Architecture for post-war Syria should be easy to build, rebuild and enlarge, and above all – suiting one’s needs. In one word it ought to be modular in different ways, making it also possible to adapt to different shapes of plots and local landscape. The question was: how to achieve such an effect, in terms of material and construction? First of all, it is necessary to use some kind of an iterative pattern.

In our project, this role is fulfilled by modular gabion walls and columns, forming 330x330cm grid. Every gabion wall is filled with stones, rubble, pieces of concrete or building leftovers of various sizes. Walls are supported by steel strengthen gabion columns in nodes of grid. Rubble and stone filled foundation are partly filled with concrete, underneath the columns. The roof is made of steel sheet, covered with soil, clay or sand. This pattern can be multiplied into bigger structure by raising new modules by the existing ones and creating openings in walls, and hence – individual architecture. Another rooms, houses or neighbourhoods arise through building next extensions of that spatial pattern. Though even the smallest housing unit meets basic human needs, multiplication and simplicity are the keys.

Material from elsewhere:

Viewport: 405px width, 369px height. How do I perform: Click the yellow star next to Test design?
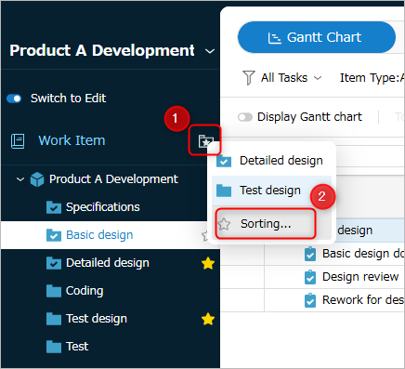(208, 319)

Used materials are culturally adapted and tamed, as well as accessible on post-war terrain. Our architectural form is not humiliating as ship containers could be – it’s local in terms of materials. Being built by the people themselves, it is not imposed in any way.

We should also take a wider perspective of using this pattern as urban solution – in terms of „Do-it-yourself” (DIY) city formula – to make contacts through different groups easier, in a country torn by civil war. Urban fabric made of modular architecture could form urban space of uniting, equalizing character. This could be the way, how debris of past can become the substructure of the future.

Delivered as „gabion construction kits” it is easy to assemble. No electricity or cranes are needed, only simple tools. Design is understandable and can’t be done wrongly. Walls and roofing are marked clearly and assembling the unit doesn’t require certain building skills. Everyone can therefore take part in reconstruction of his surroundings. Lightweight and simple elements and tools could be easily put on truck and distributed in another place, where people, who have rebuilt their homes, could train others and thus build whole villages around one, pattern starting unit.